Our 2009 storage road map is exciting. As our new architecture continues to prove itself, we are not stopping development of new technologies.
- Storage segment fencing In our 2nd-generation system, storage segments are more individually isolated and overall less likely to cause system-wide disruptions. Additionally we are in the late development phase of special “fencing ” software which adds an additional layer of protection when storage malfunctions. This software keeps the cluster healthy and functional even during extreme cases of disk turbulence.
- Storage-Eye View Using the powerful insight given to us by DTrace, we are developing automators that actually solve storage issues without human intervention. These self-healing tools are also being leveraged to provide customers with new reports and details concerning the behavior of their applications. Awesome.
- SSD Sun is pioneering the integration of SSD (Solid State Disk ) technology in a very interesting way with their Hybrid Storage Pool products. We are currently experimenting with this technology in our labs. The results are looking fantastic.
A final note about redundancy
We would like to communicate the exact current high-availability (HA) status of clusters with in our GRID:
Currently HA:
- Every drive. We have 100% RAID through the system.
- Every server.
- For storage segments and all other critical servers we have full internal redundancy (power supplies, fans, etc.)

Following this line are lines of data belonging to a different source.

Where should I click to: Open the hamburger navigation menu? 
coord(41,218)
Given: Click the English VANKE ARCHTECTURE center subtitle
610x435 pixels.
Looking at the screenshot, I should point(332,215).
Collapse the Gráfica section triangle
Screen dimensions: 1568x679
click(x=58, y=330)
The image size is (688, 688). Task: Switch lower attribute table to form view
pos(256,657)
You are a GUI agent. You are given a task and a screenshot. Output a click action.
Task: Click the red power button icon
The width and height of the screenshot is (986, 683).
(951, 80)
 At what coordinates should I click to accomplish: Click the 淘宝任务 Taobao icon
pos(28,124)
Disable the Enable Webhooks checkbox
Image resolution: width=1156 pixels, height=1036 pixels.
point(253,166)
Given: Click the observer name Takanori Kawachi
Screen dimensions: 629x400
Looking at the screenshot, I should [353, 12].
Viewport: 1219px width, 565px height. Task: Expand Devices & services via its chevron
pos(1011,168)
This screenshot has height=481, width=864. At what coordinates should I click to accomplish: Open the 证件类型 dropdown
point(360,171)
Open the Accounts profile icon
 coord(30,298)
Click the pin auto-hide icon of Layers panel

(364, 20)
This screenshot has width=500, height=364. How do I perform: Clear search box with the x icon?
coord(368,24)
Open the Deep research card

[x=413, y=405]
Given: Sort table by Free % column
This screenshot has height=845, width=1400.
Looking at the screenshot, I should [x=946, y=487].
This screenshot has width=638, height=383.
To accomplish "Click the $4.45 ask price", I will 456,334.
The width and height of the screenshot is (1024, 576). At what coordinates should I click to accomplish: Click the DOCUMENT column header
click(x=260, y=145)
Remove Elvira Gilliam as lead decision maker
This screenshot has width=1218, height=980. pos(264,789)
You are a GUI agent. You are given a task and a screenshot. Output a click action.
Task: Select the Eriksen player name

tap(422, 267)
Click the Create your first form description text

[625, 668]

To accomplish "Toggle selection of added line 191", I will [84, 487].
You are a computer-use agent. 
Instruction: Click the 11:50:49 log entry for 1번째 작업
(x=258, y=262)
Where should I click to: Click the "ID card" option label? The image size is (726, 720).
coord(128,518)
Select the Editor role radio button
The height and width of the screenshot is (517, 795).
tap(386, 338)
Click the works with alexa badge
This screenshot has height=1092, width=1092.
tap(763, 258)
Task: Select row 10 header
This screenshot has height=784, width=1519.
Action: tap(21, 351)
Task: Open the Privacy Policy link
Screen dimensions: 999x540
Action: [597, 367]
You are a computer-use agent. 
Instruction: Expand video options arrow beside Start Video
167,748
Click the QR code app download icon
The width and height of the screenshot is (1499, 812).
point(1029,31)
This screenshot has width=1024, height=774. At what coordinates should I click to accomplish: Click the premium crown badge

- Load balancer, networking, and hardware.
Currently Not HA:
- Intra-cluster networking equipment, including cables. We have hot spares that can be activated within 5-20 minutes, but it’s not HA. We are considering changing this in our (cs) product but we are still debating the uptime advantages.
- Storage segments. We can fail over to the backup if needed, and we can typically recover from any other non-catastrophic issue within 3-5 minutes.
- Individual MySQL servers and Containers.
Summary
We understand downtime may represent a once in a lifetime, non-retrievable instance, so we are committed to producing more stable, flexible and powerful hosting.
(mt) Media Temple has committed to communicating with our customers more effectively as well. Given our recent stumble we clearly need to improve our communication systems. Soon we will further integrate our information flows with rapid-broadcast systems like Twitter and VoIP. We’re going to keep looking for ways to get you information quickly.
(mt) Media Temple aims to be a proactive and agile company working to address the varied needs of our clients. This is a serious promise.